THE TASK: Starting with the line that contains "The image size is (946, 649)." and stopping after the line that contains "Given: Click the 총 278,000 ₩ total amount", copy the entries below exactly. Include nothing else.

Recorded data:
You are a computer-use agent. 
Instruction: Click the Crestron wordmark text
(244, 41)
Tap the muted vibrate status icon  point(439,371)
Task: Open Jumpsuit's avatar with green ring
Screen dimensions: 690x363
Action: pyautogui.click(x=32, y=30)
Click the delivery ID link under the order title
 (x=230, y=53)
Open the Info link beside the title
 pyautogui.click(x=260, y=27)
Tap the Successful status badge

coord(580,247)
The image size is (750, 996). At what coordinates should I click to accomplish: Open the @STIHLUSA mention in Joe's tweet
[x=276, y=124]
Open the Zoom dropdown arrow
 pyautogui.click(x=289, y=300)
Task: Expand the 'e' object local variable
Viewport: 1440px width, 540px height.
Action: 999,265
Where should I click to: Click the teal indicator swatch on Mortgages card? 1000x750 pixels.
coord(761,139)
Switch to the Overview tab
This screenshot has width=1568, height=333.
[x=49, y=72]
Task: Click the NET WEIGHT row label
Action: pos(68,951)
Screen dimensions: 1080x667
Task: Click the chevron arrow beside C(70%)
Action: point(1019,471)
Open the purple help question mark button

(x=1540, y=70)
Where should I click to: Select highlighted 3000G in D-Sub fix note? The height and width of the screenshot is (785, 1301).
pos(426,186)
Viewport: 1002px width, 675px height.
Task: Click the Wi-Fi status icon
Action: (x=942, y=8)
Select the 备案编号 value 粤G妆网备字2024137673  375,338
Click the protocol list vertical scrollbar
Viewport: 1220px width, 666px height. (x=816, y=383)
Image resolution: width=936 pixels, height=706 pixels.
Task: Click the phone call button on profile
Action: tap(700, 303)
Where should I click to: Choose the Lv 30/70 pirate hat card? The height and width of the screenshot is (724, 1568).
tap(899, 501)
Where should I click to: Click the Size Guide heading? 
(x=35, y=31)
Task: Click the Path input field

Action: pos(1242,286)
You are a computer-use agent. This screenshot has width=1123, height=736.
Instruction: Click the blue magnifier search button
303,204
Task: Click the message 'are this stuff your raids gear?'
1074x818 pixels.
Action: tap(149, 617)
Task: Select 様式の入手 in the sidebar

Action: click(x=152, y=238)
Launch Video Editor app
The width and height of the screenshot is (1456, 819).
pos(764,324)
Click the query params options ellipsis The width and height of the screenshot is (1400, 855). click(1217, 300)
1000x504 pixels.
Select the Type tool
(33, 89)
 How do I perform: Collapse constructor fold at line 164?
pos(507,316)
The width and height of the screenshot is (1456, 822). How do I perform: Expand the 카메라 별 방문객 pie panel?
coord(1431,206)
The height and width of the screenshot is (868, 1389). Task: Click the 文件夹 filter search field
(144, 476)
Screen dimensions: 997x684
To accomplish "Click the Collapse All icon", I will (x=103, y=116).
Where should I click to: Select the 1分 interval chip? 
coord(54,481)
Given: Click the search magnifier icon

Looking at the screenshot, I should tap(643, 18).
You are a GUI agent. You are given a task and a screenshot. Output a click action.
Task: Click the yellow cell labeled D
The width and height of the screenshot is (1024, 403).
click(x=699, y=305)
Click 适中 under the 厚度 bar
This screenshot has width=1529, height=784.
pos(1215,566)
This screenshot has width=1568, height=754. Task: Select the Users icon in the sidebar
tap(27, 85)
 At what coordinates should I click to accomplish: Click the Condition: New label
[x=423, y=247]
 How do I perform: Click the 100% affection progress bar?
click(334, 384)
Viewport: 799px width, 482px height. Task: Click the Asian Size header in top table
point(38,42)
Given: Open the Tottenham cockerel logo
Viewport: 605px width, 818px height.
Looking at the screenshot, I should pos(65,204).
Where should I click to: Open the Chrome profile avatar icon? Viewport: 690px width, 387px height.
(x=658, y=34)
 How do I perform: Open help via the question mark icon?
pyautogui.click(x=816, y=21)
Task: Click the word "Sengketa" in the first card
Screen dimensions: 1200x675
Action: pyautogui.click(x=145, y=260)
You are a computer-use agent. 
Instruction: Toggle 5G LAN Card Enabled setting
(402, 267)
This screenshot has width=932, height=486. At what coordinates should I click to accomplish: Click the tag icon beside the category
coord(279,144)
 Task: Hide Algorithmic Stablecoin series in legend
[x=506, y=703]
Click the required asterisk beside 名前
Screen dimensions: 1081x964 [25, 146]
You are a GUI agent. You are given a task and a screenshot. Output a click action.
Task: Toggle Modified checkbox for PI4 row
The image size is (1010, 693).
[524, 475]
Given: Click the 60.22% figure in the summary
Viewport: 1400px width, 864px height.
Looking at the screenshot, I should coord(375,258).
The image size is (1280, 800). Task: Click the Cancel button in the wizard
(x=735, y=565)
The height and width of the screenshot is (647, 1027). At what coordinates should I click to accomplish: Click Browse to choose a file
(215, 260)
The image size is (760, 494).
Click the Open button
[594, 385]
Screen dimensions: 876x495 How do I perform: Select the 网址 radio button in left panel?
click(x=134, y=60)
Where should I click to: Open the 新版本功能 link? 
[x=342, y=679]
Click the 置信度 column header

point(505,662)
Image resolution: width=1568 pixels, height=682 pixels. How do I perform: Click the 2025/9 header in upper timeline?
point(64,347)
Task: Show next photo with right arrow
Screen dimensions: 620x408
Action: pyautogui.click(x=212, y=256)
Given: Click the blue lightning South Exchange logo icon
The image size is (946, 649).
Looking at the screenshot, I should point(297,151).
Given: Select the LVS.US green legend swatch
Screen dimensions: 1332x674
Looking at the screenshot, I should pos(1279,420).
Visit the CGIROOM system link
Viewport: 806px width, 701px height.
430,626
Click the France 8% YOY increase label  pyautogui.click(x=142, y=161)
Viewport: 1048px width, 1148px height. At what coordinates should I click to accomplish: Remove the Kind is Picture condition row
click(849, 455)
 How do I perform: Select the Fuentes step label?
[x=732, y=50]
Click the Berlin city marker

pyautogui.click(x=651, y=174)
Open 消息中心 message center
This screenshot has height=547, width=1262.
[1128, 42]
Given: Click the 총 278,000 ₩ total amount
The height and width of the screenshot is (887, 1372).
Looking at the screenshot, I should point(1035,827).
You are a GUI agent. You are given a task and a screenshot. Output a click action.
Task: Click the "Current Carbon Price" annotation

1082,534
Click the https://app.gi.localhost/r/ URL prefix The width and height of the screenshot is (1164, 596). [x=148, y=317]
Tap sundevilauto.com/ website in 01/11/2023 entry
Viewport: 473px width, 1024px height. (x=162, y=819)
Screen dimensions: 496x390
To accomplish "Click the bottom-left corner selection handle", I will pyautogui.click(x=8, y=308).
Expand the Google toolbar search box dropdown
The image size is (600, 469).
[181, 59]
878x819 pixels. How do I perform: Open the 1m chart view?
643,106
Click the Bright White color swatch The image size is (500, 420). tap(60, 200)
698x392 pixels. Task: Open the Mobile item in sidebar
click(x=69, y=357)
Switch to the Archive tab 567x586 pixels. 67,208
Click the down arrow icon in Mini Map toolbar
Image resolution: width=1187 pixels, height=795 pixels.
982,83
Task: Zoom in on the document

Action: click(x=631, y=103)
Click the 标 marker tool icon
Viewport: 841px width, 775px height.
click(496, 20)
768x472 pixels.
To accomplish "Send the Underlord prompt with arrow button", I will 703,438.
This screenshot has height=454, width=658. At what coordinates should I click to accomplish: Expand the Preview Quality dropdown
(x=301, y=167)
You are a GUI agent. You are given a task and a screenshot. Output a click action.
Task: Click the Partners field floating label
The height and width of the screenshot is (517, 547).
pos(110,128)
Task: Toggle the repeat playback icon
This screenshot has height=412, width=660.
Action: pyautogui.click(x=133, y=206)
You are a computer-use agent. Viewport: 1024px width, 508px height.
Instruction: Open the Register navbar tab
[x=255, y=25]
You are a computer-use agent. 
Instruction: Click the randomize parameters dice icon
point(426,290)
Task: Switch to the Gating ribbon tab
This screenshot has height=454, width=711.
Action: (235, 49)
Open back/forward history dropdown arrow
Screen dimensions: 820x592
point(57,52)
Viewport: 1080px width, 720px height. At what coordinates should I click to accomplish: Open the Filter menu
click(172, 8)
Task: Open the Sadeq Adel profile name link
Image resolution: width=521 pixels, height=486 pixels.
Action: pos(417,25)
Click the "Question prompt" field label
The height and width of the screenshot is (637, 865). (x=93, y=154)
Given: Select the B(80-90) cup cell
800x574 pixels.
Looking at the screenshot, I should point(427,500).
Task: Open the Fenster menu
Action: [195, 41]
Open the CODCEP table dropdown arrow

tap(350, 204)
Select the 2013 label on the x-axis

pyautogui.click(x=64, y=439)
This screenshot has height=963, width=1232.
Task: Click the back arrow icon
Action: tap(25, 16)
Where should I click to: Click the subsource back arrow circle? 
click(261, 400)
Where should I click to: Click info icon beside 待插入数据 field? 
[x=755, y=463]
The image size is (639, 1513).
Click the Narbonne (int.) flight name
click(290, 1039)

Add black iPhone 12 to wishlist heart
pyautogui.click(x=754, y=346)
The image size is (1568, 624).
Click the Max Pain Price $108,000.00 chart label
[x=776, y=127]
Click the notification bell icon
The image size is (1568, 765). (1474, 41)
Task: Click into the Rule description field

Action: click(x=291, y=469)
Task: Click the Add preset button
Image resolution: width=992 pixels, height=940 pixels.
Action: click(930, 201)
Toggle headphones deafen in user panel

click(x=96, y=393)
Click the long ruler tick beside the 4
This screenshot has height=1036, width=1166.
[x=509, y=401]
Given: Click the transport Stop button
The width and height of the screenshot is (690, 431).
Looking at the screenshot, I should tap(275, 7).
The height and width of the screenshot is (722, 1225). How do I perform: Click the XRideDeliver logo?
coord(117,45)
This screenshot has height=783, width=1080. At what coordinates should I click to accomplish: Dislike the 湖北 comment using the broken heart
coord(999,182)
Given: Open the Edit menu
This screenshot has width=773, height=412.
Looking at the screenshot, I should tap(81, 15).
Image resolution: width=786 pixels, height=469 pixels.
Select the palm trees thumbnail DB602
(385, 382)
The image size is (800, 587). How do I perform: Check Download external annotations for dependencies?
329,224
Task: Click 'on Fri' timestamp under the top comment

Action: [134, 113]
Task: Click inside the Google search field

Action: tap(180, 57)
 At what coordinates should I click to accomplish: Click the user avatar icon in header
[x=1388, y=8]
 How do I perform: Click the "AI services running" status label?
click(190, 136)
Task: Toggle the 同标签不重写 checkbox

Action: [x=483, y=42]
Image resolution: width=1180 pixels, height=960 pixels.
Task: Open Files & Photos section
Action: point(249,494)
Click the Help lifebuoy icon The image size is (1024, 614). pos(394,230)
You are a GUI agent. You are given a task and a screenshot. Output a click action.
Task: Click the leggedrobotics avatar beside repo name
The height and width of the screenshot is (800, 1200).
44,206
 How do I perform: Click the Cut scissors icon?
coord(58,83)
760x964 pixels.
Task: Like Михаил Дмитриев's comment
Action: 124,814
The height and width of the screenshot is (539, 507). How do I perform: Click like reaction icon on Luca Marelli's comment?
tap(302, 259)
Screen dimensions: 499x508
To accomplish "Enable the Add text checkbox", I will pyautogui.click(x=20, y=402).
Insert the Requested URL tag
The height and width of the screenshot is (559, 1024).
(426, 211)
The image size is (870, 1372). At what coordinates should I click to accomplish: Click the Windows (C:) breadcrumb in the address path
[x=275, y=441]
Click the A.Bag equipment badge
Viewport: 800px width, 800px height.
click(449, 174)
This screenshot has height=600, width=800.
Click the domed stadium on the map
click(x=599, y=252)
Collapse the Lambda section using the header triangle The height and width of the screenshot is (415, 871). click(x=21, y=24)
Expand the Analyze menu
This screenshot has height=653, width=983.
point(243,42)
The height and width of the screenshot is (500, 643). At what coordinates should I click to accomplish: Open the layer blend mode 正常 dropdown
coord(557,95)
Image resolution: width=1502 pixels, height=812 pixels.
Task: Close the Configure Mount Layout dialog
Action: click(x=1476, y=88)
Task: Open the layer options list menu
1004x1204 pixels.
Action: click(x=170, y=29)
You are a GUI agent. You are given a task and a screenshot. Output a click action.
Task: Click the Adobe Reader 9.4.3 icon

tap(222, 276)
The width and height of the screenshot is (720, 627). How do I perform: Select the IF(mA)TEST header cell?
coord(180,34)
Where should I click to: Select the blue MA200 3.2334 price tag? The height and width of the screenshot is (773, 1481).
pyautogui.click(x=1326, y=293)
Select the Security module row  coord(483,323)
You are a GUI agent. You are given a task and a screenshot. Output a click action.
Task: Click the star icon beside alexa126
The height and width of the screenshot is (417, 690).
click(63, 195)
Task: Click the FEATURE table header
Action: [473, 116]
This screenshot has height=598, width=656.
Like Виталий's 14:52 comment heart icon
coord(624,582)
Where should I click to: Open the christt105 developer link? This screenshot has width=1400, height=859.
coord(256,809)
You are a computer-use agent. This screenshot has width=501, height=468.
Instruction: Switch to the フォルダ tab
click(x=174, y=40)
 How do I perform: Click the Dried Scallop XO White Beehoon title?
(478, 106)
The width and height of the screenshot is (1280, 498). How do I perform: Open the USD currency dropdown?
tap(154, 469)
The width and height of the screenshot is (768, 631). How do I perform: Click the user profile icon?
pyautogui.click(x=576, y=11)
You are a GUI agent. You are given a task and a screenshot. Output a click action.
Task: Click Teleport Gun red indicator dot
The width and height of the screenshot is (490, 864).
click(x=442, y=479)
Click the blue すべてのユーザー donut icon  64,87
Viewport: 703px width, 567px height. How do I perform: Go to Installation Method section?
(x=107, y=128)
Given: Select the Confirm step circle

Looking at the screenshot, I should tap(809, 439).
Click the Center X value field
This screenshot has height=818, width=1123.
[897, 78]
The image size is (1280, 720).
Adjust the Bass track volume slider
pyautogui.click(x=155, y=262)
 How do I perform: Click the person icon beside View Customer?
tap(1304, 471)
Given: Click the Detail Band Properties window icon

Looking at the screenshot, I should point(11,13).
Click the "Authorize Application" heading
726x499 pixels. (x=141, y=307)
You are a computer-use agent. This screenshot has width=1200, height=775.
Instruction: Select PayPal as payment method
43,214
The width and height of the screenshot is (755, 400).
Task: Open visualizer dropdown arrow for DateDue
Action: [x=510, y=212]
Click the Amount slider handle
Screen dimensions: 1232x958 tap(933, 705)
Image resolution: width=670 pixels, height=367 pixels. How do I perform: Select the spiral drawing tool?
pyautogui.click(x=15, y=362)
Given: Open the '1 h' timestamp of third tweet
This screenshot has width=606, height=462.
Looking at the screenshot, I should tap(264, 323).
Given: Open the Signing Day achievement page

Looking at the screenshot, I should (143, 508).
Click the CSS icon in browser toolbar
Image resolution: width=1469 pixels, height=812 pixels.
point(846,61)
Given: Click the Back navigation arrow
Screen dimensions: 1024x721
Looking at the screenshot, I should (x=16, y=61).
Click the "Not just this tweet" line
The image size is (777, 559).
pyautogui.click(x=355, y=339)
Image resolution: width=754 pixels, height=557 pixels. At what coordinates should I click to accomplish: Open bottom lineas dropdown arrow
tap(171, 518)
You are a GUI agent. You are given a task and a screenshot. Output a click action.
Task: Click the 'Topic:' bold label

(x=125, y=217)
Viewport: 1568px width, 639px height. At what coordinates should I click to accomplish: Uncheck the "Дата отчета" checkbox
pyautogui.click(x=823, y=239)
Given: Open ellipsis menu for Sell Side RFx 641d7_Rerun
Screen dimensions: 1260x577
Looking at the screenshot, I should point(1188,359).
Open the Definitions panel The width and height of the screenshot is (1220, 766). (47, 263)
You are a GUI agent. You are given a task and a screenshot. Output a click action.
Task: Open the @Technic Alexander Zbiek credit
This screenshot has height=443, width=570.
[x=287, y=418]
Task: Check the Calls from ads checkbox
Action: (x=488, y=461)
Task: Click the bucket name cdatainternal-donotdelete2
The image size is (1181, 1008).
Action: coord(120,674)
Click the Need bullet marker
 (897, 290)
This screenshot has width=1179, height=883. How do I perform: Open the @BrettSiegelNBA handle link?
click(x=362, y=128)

ANSWER:
The image size is (946, 649).
Looking at the screenshot, I should point(297,151).
Given: Select the LVS.US green legend swatch
Screen dimensions: 1332x674
Looking at the screenshot, I should pos(1279,420).
Visit the CGIROOM system link
Viewport: 806px width, 701px height.
430,626
Click the France 8% YOY increase label  pyautogui.click(x=142, y=161)
Viewport: 1048px width, 1148px height. At what coordinates should I click to accomplish: Remove the Kind is Picture condition row
click(849, 455)
 How do I perform: Select the Fuentes step label?
[x=732, y=50]
Click the Berlin city marker

pyautogui.click(x=651, y=174)
Open 消息中心 message center
This screenshot has height=547, width=1262.
[1128, 42]
Given: Click the 총 278,000 ₩ total amount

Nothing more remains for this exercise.